RECORDS FOR THIS TASK.
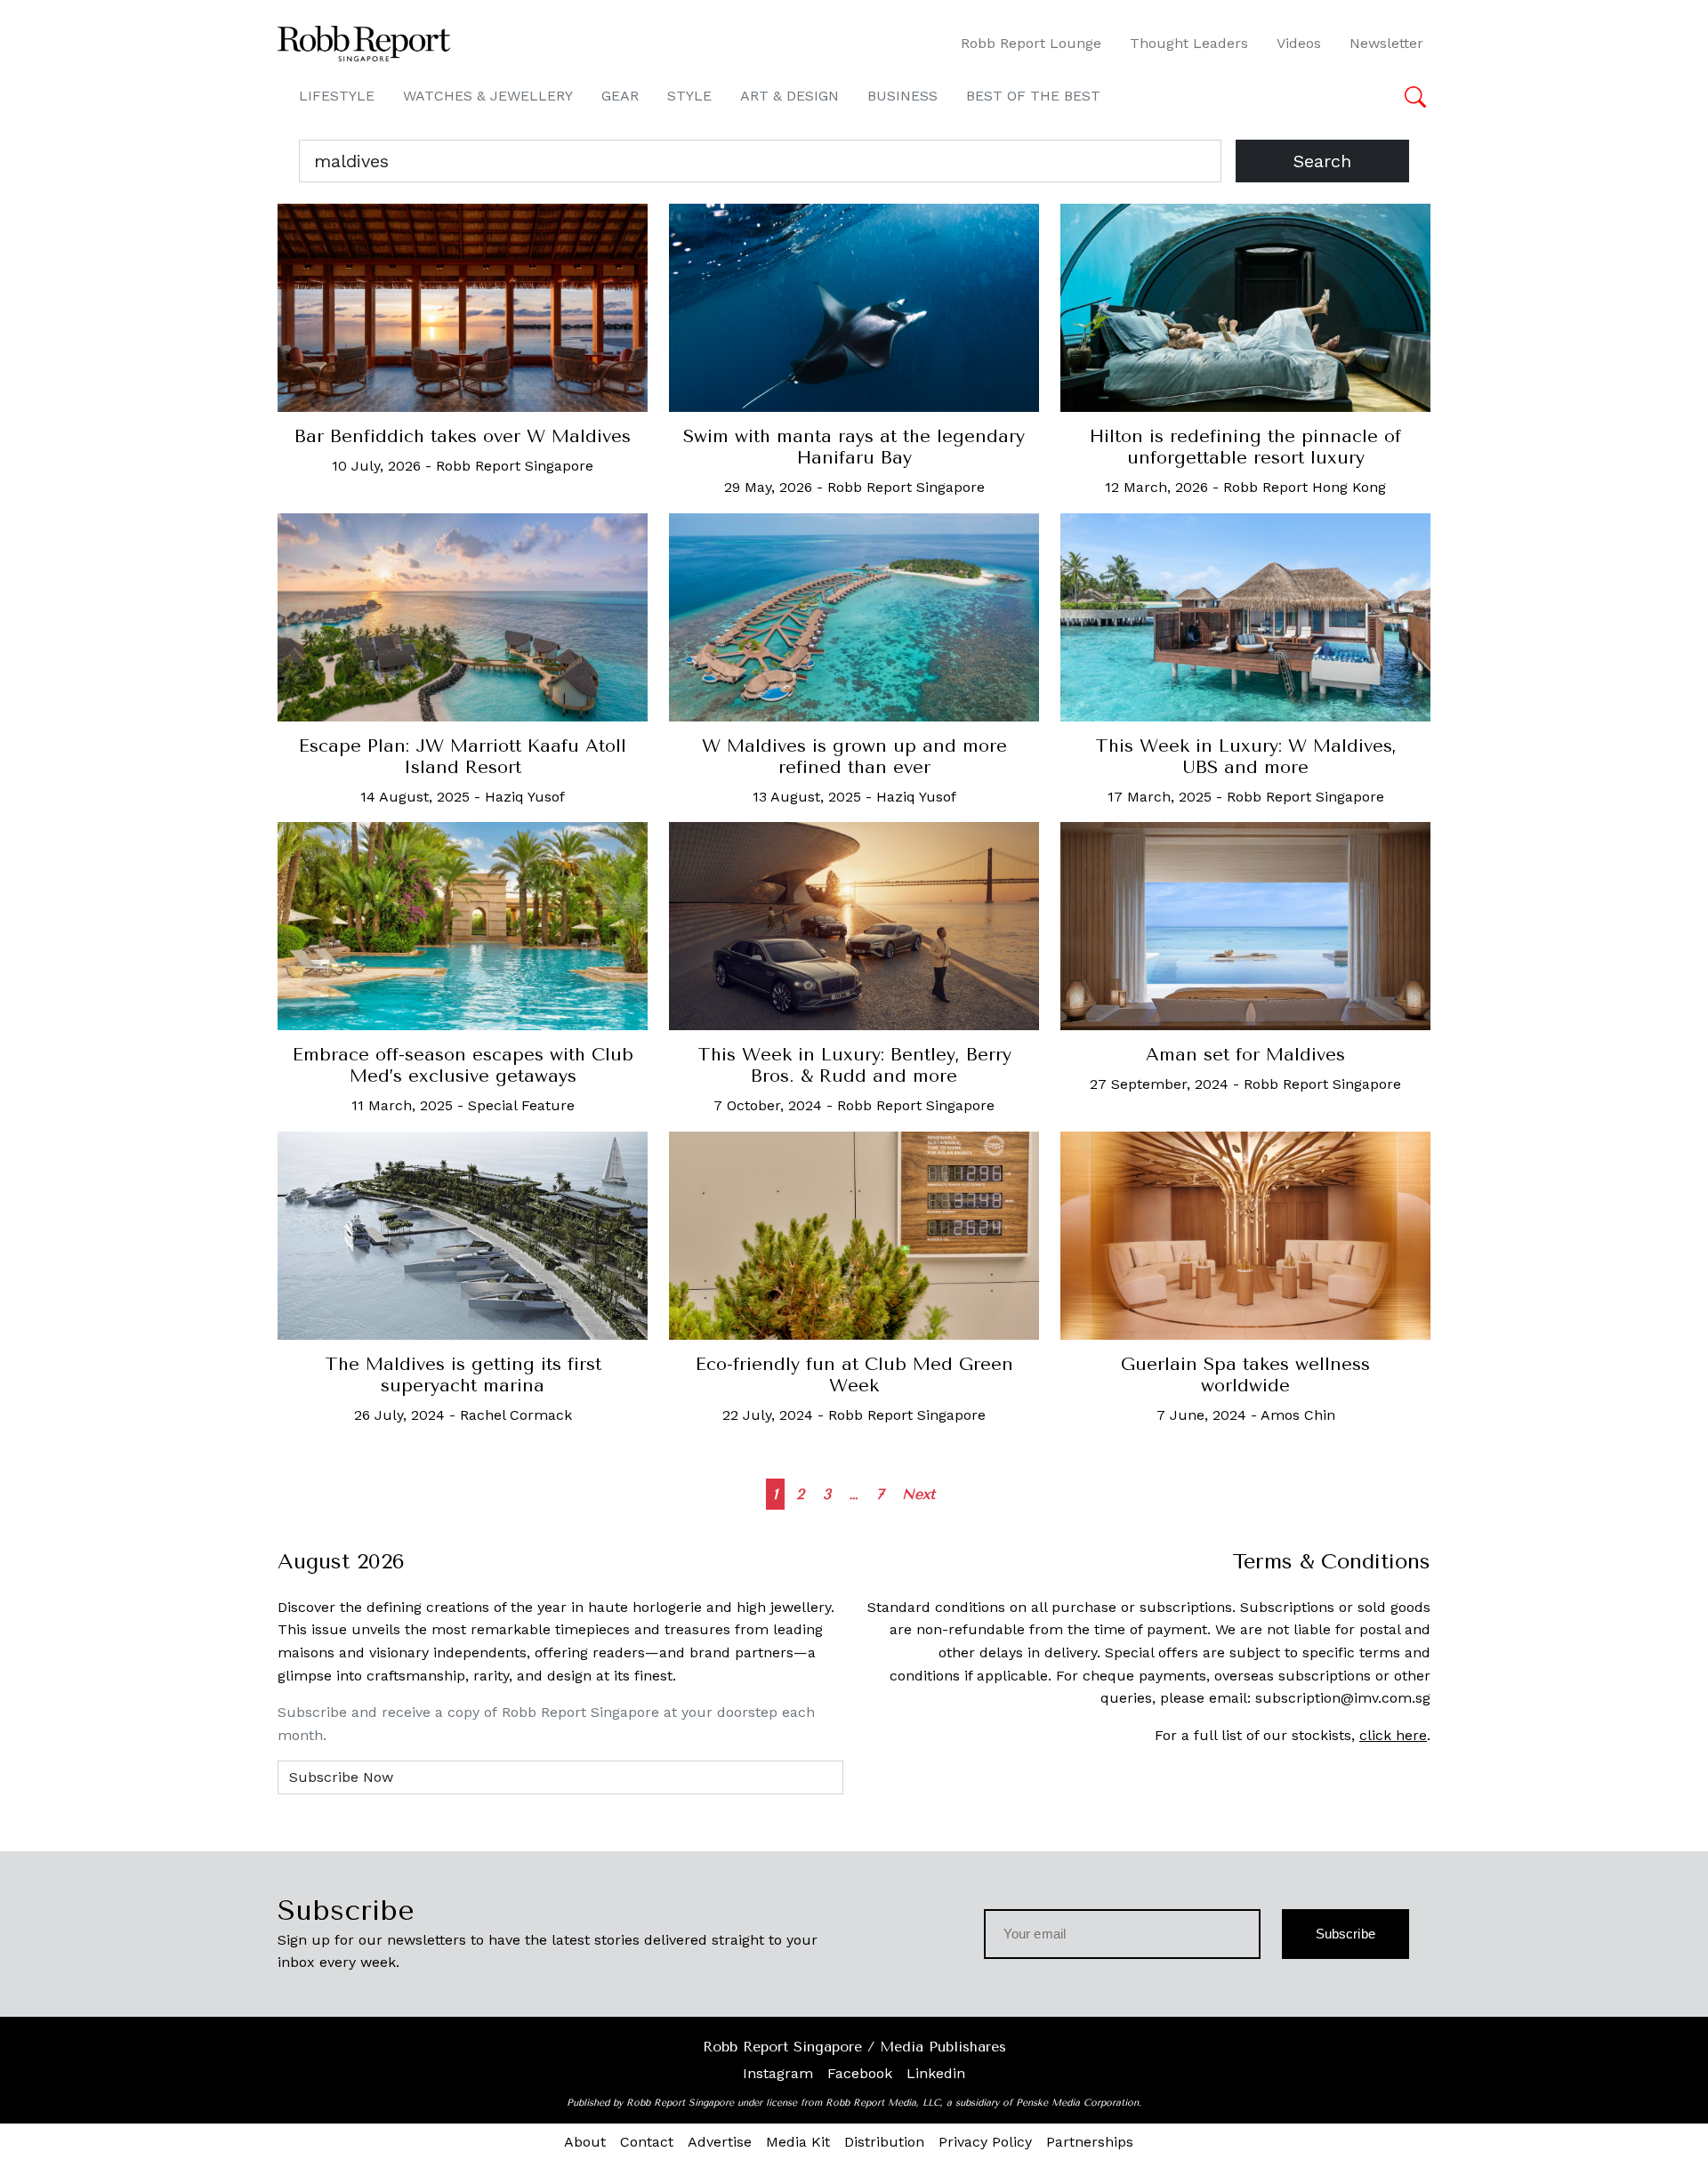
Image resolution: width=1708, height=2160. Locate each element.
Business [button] (902, 95)
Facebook (859, 2073)
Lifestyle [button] (337, 95)
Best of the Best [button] (1033, 95)
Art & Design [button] (789, 95)
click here (1393, 1735)
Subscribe (1345, 1933)
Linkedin (935, 2073)
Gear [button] (620, 95)
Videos (1299, 43)
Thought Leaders (1189, 43)
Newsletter (1386, 43)
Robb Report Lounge (1031, 43)
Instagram (778, 2073)
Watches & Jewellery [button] (488, 95)
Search (1322, 161)
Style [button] (689, 95)
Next (918, 1494)
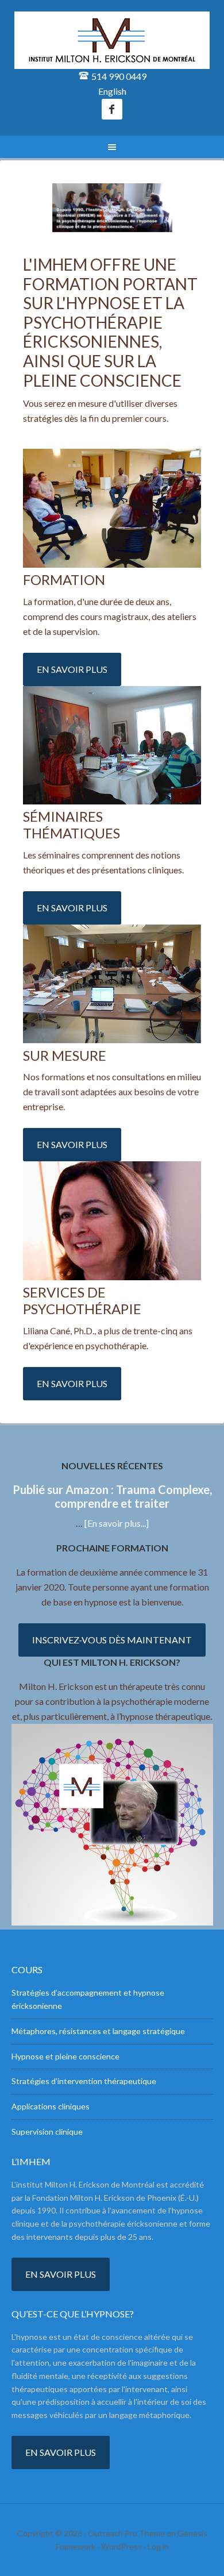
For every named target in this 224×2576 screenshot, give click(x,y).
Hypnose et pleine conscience (65, 2056)
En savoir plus (72, 669)
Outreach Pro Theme (126, 2533)
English (112, 91)
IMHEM (112, 40)
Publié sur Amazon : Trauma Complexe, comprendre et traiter (112, 1496)
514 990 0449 (118, 76)
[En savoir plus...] (116, 1523)
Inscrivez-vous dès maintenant (112, 1639)
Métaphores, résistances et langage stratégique (98, 2031)
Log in (158, 2546)
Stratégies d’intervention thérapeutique (83, 2081)
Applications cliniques (50, 2106)
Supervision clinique (47, 2131)
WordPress (121, 2546)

WHAT TO PRODUCE. Nothing but the lines from the one holding "Stratégies d’intervention thérapeutique" to the end of the entries should be output, each exactly as it appears.

EXERCISE SOLUTION.
Stratégies d’intervention thérapeutique (83, 2081)
Applications cliniques (50, 2106)
Supervision clinique (47, 2131)
WordPress (121, 2546)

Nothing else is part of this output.